21 August 2015

Merkel Got What She Wanted

Greek Prime Minister Alexis Tsipras has resigned and called snap elections:
Greece's Prime Minister Alexis Tsipras has announced he is resigning and has called an early election.

Mr Tsipras, who was only elected in January, said he had a moral duty to go to the polls now a third bailout had been secured with European creditors.

The election date is yet to be set but earlier reports suggested 20 September.

Mr Tsipras will lead his leftist Syriza party into the polls, but he has faced a rebellion by some members angry at the bailout's austerity measures.

He had to agree to painful state sector cuts, including far-reaching pension reforms, in exchange for the bailout - and keeping Greece in the eurozone.
A portion of Syriza has responded by splitting off into a new party:
Hardline rebels have confirmed an irreparable split in Greece’s ruling Syriza movement and broken away to form a new anti-austerity party as the country heads towards its fifth general election in six years.

The long-awaited move by up to 29 dissident Syriza MPs on Friday followed the resignation of the prime minister, Alexis Tsipras, who stepped down on Thursday to pave the way for a snap poll widely forecast to strengthen his hold on power.

The new Popular Unity party, headed by the former energy minister Panagiotis Lafazanis, said it would fight the promises of further austerity and far-reaching reform that Tsipras made to Greece’s international lenders to secure a new €86bn (£62bn) bailout package.

Lafazanis told a press conference the party would offer a realistic alternative to the deal. He said: “A new power is coming to the fore. We aim for government ... and we will not fall victim to blackmail. We want to become a great movement that will sweep the bailouts aside.”

The veteran former Communist party member listed Popular Unity’s key objectives as cancelling Greece’s three bailouts, writing down its mountain of debt and leaving the eurozone “if necessary” to help the country recover.
This is significant, because we will now have a non-fascist party in the election that saying that there are worse things than leaving the Euro zone.

I don't think that the Greek populace is willing to leave the Euro ……… yet, but Euro skeptic parties appear to be on the upswing.

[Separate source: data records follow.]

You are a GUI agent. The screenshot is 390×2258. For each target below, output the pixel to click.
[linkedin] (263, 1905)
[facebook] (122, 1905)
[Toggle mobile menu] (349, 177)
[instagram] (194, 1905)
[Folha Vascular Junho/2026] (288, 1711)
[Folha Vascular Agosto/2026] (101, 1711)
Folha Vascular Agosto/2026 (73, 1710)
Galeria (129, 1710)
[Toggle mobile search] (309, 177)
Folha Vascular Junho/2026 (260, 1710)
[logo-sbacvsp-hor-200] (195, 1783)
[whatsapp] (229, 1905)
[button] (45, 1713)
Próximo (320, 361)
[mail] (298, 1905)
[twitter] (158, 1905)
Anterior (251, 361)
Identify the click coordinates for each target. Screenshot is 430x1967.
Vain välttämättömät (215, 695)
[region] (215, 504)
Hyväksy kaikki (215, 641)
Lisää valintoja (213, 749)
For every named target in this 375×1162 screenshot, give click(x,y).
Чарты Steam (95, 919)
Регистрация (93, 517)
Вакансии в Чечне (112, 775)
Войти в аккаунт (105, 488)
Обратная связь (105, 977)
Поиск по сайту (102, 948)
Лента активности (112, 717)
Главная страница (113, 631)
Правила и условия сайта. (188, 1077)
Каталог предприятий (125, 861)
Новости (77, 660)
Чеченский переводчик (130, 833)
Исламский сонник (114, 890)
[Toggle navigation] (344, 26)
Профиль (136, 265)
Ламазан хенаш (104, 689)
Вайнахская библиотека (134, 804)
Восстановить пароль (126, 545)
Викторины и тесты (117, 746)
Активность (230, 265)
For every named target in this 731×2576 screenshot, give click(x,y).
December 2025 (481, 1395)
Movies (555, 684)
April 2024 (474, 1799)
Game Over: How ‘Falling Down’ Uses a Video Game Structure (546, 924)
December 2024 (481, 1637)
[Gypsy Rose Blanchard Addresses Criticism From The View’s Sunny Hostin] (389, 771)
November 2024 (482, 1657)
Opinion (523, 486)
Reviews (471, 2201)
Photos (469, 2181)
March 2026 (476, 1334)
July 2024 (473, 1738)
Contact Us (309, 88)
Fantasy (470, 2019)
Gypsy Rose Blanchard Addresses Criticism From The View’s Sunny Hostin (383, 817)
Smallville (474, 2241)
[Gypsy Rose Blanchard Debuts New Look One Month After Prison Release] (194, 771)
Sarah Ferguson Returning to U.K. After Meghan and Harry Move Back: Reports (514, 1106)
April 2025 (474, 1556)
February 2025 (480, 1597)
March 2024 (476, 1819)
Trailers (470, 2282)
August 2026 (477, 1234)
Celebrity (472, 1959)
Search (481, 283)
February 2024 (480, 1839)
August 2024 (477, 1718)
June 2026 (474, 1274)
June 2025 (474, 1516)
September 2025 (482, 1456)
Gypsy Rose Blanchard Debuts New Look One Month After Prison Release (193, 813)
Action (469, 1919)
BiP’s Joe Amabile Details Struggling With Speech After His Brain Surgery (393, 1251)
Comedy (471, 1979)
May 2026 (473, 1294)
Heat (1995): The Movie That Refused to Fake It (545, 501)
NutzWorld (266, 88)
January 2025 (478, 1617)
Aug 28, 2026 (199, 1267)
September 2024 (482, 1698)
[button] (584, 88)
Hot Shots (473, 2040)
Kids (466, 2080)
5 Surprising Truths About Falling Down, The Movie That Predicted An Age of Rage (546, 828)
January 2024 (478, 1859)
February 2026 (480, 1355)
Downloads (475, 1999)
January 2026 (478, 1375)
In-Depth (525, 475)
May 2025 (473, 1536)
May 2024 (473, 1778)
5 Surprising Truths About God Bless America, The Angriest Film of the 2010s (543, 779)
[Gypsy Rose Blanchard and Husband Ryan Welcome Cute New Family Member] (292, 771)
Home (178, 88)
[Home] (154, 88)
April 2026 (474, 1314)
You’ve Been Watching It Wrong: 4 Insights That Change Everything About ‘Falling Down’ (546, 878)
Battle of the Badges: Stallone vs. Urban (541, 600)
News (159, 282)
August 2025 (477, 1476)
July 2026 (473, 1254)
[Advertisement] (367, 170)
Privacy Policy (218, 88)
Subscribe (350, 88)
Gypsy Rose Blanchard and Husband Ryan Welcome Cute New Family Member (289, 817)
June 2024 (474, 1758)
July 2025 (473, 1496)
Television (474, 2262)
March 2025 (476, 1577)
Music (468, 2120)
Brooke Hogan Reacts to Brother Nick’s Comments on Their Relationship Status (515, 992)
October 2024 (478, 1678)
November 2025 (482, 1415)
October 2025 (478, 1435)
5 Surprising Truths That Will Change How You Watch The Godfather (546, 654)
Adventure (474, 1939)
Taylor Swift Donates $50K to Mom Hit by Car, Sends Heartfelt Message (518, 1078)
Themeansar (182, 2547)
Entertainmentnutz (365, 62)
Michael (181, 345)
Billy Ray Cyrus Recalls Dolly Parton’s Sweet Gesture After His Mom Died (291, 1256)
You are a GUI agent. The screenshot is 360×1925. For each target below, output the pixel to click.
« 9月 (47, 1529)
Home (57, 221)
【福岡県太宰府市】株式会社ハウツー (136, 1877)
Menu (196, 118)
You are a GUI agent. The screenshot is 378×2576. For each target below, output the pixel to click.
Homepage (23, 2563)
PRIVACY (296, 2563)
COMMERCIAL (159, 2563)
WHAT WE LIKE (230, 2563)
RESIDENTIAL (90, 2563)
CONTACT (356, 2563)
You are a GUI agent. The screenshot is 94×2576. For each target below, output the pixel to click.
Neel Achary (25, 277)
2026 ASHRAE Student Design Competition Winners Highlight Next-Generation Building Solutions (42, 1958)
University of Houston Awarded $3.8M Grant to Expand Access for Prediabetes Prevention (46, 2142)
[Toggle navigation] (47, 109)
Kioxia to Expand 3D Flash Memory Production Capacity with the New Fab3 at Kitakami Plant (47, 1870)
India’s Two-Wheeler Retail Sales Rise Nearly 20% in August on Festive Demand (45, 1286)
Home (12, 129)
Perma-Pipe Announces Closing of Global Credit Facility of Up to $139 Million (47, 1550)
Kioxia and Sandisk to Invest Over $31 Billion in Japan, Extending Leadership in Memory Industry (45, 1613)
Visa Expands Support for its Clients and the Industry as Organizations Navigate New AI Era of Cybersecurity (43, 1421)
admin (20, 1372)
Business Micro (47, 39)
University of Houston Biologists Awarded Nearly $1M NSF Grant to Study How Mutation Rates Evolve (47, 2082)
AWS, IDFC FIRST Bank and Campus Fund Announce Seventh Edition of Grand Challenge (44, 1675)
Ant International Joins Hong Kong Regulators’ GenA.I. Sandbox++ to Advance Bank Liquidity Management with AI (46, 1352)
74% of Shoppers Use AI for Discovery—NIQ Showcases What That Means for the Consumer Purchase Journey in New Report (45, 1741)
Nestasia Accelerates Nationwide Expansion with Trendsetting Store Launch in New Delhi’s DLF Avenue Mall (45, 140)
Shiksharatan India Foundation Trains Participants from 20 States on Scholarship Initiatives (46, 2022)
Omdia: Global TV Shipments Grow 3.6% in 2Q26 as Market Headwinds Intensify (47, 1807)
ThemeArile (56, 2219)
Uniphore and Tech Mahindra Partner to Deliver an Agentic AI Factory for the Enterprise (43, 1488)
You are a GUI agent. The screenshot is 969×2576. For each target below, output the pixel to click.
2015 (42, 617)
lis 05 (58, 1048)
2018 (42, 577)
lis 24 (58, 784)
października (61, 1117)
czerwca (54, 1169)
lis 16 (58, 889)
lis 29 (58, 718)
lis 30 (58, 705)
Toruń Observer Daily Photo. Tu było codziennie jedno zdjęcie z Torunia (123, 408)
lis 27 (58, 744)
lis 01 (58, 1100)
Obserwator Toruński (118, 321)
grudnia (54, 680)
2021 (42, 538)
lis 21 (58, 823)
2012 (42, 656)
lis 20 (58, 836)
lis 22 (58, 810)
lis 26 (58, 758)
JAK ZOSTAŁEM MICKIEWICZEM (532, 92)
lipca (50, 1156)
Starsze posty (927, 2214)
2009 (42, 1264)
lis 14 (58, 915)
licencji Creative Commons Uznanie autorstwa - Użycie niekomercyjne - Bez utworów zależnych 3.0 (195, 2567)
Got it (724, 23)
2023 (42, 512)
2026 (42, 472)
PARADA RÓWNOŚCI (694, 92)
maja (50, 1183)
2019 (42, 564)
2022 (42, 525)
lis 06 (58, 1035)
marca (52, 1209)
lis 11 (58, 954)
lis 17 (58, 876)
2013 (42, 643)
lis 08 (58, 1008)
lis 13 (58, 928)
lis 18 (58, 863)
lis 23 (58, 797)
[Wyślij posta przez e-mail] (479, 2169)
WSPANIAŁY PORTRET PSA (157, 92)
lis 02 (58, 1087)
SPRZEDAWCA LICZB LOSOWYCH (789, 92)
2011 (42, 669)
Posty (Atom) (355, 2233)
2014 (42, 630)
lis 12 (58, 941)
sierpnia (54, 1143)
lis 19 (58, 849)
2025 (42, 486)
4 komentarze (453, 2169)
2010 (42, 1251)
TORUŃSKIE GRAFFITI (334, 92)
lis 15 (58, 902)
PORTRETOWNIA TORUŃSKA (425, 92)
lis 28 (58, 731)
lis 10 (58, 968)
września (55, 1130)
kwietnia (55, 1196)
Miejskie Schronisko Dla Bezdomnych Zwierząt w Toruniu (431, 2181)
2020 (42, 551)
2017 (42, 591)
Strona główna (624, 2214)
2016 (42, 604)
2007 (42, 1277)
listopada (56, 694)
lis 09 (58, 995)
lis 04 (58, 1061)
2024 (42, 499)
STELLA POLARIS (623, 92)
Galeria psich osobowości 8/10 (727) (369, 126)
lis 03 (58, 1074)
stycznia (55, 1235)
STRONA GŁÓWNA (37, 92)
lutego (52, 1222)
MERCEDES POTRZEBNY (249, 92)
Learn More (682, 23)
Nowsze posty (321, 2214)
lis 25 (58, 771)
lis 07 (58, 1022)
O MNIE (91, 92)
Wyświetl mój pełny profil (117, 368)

When there is no politically alternative to a poorly conceived, and insanely managed common currency, those feelings have to go somewhere.

Now that Merkel, who said that Tsipras resigning was, "Part of the solution, not of the problem," it's clear that the replacement of social democratic parties with the, "We don't suck quite as much," policies of Tony Blair and their ilk has left a large political vacuum.

I just hope that Fascist parties don't fill this vacuum, but I fear that they will.